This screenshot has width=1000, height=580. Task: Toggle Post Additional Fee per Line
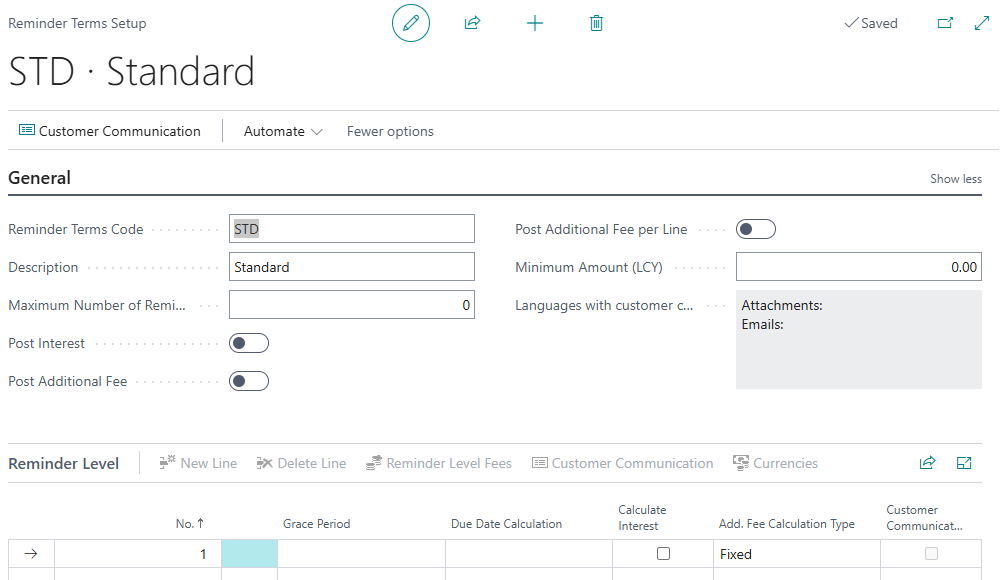(756, 229)

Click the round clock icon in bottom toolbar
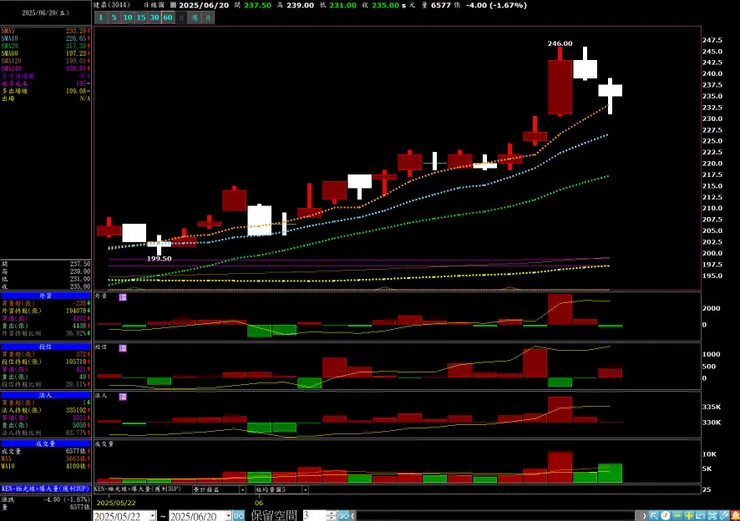click(665, 515)
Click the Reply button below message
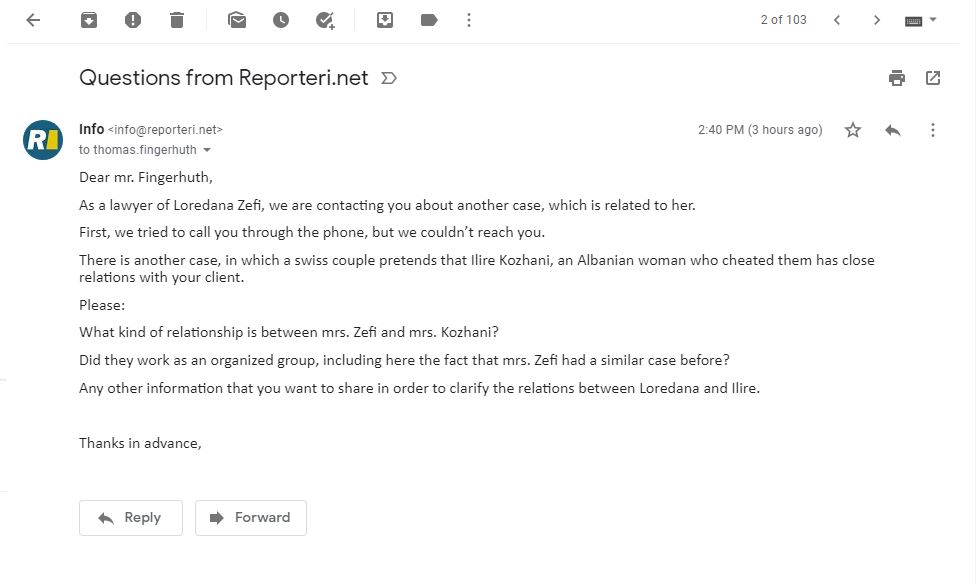Image resolution: width=980 pixels, height=584 pixels. [x=131, y=518]
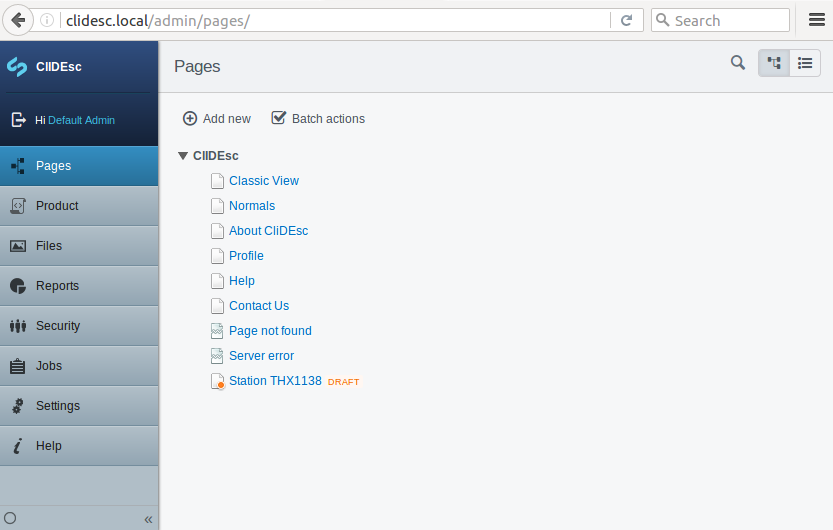The image size is (833, 530).
Task: Open the Station THX1138 draft page
Action: point(275,381)
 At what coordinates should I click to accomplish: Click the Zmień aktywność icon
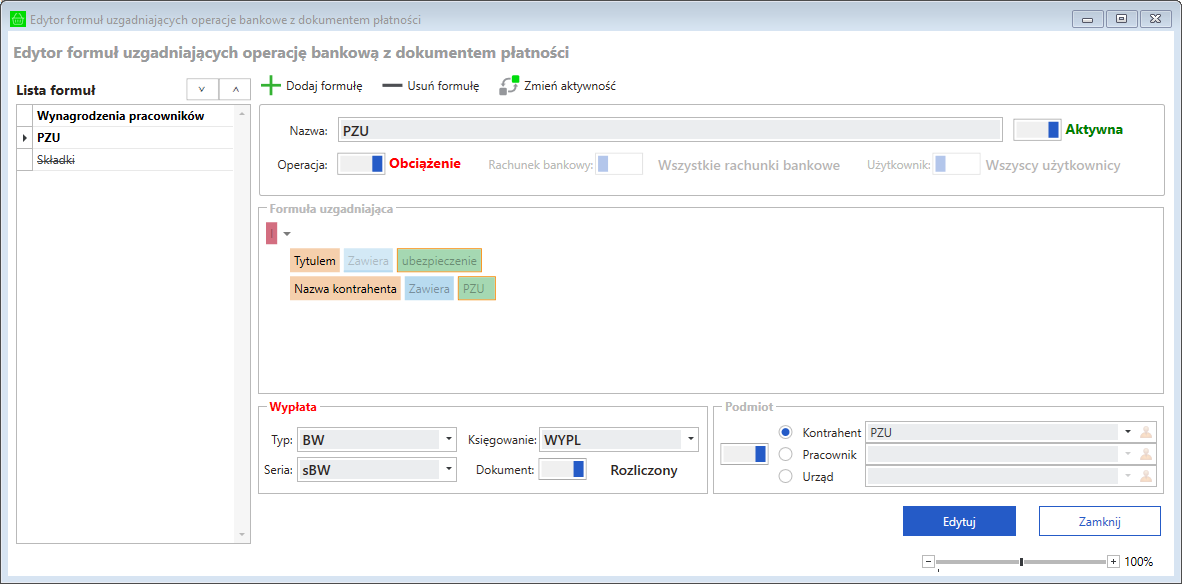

—————

*PROBLEM STATEMENT:*
Lay out every line of the rows above as a Markdown table with the columns No. and Text, numbering the lines in order and skipping any blank ones. Leave the pictures out.

*FINAL RESULT:*
| No. | Text |
|---|---|
| 1 | This screenshot has width=1000, height=580. Task: Toggle Post Additional Fee per Line |
| 2 | (756, 229) |
| 3 | Click the round clock icon in bottom toolbar |
| 4 | click(665, 515) |
| 5 | Click the Reply button below message |
| 6 | Image resolution: width=980 pixels, height=584 pixels. [x=131, y=518] |
| 7 | The image size is (833, 530). |
| 8 | Task: Open the Station THX1138 draft page |
| 9 | Action: point(275,381) |
| 10 |  At what coordinates should I click to accomplish: Click the Zmień aktywność icon |